Let M
be an invertible 2x2 matrix. Let C
be a circle of radius 1 centered at (0,0). Let E
be the ellipse M*C
with semi-major axis s1
and semi-minor axis s2
. (Then s1 >= s2
.) I need to find sx
, the horizontal scale applied to C
by M
, and sy
, the vertical scale applied to C
by M
.
I can measure s1
and s2
by performing singular value decomposition on M
. (The algorithm I use is based on Pedro Gimeno's answer to Robust algorithm for 2x2 SVD. s1
is the bigger singular value and s2
is the smaller singular value.) I know that <sx,sy>
equals either <s1,s2>
or <s2,s1>
, but I don't know which one; however, if I can determine that sx > sy
, (by implementing the scalesMoreInXAxis(mat2)
function below), then I can conclude that <sx,sy> = <s1,s2>
(and vice versa if sx <= sy
).
Here is my GLSL code:
bool scalesMoreInXAxis(mat2 m){
// TODO: implement
return false;
}
void main(){
float a = M[0][0];
float b = M[1][0];
float c = M[0][1];
float d = M[1][1];
float e = (a + d) / 2.0;
float f = (a - d) / 2.0;
float g = (c + b) / 2.0;
float h = (c - b) / 2.0;
float q = sqrt(e*e + h*h);
float r = sqrt(f*f + g*g);
float s1 = q + r; // Semi major axis
float s2 = abs(q - r); // Semi minor axis
vec2 s = scalesMoreInXAxis(M) ? vec2(s1,s2) : vec2 (s2,s1);
}
What do you want to achieve? I don't understand what do you mean by semi-x axis.
However, here's what I think, how can you calculate semi axises:
let M=U*s*V (SVD decomposition)
V*C will be C, as V is just a rotation (rotating a circle wouldn't change it).
So, we left with U*s. This transformation is angle preserving. U*s will first scale the circle (so it becomes an ellipse with semi axises s*[1 0]' and s*[0 1]'), and then rotate it. So, the final semi axises are U*s*[1 0]' and U*s*[0 1]', which are the columns of U*s.

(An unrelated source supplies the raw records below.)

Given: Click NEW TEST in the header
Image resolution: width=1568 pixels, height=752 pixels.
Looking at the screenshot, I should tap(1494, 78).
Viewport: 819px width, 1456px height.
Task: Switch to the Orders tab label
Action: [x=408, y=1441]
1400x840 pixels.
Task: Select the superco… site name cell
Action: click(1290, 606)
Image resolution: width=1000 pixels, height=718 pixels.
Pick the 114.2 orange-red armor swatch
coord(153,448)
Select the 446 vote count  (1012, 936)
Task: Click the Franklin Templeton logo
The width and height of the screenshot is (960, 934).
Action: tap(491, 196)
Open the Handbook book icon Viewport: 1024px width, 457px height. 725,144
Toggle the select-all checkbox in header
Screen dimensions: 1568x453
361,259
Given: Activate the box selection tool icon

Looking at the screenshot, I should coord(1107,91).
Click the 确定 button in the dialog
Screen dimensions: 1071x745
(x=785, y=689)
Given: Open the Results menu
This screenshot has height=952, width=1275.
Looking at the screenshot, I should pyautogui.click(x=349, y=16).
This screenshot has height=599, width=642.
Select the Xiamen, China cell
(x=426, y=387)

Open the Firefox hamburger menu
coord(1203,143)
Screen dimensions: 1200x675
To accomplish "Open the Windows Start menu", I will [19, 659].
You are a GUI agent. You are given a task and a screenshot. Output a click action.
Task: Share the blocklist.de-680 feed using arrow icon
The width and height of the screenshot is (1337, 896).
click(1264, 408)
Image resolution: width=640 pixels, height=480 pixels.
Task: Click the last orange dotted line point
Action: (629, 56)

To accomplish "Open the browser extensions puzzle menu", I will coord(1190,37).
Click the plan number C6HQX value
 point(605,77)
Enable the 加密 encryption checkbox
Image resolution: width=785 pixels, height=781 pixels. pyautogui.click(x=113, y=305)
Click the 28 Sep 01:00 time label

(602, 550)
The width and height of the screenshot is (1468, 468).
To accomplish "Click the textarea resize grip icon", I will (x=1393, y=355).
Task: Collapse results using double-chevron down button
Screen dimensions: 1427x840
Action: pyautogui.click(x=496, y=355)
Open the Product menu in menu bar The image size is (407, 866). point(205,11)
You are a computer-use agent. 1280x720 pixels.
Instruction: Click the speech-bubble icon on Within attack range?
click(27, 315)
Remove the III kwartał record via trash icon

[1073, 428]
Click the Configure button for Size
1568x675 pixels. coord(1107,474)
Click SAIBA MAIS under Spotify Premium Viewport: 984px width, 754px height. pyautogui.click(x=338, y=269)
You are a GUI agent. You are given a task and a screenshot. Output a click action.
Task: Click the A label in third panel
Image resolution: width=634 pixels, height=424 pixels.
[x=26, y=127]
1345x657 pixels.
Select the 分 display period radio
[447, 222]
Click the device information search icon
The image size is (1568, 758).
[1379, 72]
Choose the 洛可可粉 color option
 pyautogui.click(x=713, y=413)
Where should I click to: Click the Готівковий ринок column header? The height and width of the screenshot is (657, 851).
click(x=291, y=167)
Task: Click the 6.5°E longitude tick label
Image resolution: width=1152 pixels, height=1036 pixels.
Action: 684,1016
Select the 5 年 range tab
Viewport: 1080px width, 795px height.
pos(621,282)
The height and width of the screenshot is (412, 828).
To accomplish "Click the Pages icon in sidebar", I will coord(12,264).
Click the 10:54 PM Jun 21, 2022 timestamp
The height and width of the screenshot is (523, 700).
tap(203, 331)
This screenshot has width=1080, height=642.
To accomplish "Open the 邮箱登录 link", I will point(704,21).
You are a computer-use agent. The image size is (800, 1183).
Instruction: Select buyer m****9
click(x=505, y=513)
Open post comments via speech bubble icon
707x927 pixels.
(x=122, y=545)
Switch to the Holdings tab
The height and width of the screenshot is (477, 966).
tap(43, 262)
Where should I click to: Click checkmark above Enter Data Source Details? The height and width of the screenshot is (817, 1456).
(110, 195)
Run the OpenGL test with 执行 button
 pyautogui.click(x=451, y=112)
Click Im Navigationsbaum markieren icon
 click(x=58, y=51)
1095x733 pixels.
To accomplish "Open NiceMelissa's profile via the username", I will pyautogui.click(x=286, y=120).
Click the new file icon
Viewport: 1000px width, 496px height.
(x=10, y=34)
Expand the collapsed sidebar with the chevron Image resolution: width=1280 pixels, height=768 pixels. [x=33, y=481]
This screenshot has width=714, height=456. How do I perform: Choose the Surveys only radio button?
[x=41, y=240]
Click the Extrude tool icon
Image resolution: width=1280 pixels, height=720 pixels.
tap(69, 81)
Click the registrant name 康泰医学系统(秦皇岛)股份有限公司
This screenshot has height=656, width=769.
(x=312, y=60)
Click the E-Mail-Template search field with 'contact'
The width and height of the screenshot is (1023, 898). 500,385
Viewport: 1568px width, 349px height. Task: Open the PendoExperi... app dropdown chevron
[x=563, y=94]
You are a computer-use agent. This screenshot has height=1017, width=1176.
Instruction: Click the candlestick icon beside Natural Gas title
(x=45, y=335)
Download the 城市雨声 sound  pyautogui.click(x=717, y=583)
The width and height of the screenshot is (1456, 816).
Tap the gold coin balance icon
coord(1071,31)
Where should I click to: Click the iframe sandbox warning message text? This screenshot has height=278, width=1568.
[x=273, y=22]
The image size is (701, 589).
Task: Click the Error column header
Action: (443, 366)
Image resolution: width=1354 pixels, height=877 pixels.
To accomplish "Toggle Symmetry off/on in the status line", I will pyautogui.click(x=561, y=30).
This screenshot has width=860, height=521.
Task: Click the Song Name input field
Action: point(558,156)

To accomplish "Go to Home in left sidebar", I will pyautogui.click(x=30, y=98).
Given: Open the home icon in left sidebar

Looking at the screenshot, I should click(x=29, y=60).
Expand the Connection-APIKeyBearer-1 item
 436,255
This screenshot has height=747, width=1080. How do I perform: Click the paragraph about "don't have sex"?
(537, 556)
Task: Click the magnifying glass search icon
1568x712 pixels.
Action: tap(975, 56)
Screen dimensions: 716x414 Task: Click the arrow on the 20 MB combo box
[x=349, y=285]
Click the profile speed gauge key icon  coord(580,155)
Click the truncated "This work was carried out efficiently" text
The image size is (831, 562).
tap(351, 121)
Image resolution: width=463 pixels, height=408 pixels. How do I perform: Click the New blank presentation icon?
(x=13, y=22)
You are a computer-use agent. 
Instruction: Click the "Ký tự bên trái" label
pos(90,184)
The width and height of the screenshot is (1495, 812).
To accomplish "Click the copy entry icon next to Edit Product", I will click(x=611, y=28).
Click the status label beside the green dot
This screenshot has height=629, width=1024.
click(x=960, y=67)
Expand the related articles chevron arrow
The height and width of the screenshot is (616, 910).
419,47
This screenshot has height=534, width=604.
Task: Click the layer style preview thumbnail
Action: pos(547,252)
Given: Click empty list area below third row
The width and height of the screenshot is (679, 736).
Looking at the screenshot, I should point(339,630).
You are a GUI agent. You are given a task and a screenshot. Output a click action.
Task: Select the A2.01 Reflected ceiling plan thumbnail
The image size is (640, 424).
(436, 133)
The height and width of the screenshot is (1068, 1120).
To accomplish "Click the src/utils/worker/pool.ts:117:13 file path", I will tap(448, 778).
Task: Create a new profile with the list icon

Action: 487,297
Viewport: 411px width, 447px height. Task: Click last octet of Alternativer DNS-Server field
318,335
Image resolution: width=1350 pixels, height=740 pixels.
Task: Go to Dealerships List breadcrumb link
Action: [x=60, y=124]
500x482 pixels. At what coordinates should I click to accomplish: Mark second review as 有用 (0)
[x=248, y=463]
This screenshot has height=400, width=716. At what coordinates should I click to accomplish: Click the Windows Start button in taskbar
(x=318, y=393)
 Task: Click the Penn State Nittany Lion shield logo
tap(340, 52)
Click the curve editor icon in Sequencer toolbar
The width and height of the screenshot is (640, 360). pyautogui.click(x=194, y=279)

Note: for a general matrix, there is no such question that "how does it scale in the horizontal direction". All one can say is how much scale happened for the original x-axis (I mean, how long become the original x-axis after the transformation), which is just the length of M*[1 0]', the length of the first column.